Finding the museum is no big deal if you have Google maps at hand. If not, then follow the Tallinn-Tartu-Võru-Luhamaa highway and take the left turn to Põlva and keep going until you eventually see the brown sign “Maantemuuseum”. Visiting the museum in winter has it’s advantages – there were hardly 10 people visiting, and that’s on a Saturday!
Estonian Road Museum aka Maantemuuseum
I have to admit the museum is quite good and if it wasn’t so far from Tallinn, it would definitely be more popular. The grounds are quite large, you can easily spend a few hours here if not the whole day. In summer, there is more to do with open air exposition being open. We still enjoyed the agricultural machinery and trucks, forklifts and excavators presented outside the main halls. During winter months it’s more quiet and the best experience is indoors.
The most impressive part was the machinery hall – modern area with various computer and hi-tech equipment, like car simulator, accident/ER experience with Virtual Reality glasses, crash tests and a really cool exhibit of a BMW car cut in half. Personally, I always prefer modern technology when it comes to museums as the experiences you can get from “traveling into the scene” can hardly be beaten by just simply displaying the items.
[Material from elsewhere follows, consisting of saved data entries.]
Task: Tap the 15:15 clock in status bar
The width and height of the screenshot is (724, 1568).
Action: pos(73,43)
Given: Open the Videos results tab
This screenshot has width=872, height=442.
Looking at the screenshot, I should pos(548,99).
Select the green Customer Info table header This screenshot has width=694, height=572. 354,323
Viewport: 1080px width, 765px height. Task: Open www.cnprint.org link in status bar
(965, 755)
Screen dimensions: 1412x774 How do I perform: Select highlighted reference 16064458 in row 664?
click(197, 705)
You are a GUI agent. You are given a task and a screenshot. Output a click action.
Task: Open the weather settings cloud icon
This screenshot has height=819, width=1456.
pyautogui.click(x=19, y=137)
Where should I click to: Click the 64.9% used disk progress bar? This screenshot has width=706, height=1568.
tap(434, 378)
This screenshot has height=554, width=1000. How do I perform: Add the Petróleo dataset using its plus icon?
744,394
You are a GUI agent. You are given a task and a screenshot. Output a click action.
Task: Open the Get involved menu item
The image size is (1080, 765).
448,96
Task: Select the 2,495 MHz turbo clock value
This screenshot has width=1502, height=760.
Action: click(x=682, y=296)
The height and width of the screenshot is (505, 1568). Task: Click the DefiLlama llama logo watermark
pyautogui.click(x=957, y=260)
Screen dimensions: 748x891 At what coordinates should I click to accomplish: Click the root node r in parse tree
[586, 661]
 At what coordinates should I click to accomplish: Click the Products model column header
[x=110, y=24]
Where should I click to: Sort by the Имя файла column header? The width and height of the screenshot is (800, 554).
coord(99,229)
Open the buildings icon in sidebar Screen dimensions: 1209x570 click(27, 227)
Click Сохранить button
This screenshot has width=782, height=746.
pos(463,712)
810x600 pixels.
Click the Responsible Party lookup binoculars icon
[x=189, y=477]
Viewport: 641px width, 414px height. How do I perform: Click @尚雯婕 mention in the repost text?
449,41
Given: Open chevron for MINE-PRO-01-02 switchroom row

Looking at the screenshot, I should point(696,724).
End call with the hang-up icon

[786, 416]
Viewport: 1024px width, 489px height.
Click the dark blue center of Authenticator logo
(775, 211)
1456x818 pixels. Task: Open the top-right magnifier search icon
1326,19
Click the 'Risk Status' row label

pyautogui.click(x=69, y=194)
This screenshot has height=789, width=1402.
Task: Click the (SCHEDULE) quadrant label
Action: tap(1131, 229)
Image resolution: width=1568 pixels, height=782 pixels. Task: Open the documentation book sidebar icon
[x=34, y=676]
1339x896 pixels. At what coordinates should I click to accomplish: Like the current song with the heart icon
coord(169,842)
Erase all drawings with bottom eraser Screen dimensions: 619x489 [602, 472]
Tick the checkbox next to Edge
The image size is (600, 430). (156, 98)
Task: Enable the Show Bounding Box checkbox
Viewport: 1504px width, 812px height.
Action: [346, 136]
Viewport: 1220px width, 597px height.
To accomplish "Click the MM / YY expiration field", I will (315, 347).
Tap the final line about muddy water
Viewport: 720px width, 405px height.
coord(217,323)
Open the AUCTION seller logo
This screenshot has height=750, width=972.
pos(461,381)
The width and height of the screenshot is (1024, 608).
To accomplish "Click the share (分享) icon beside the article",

The other half of the machinery hall had an exhibition of old and vintage cars, motorcycles and even a camper. For anyone born in the Soviet Union, this is a pure nostalgia.
Kids will love the Road safety Programme, where you get to choose and compile your own road safety programme from activities, such as:
- Safety belt testing on a ramp or roll-over car
- Test with alcohol impairment goggles
- Buggy riding (ages 14 and up)
- Traffic city – introduction of traffic signs, using scooters and bikes etc
Tickets and other info
Visiting this museum is certainly not cheap, adult price is 8€, students are 5€ and family ticket is 18€. It might be worth hiring a guide for 20€ in order to get the most our of your visit, especially if you are traveling in a group. Is it worth going this far just for the museum? Well, I wouldn’t do this as a day trip, but rather as part of an extended weekend in the Southern Estonia. For example, you could hang out in Tartu, go for a hike in lake Pühajärve and stay overnight at the SPA hotel there or take a canoe boat trip on Ahja river.
Also, this area is fantastic during winter months with its hilly landscapes it’s a perfect place to go skiing and snowboarding.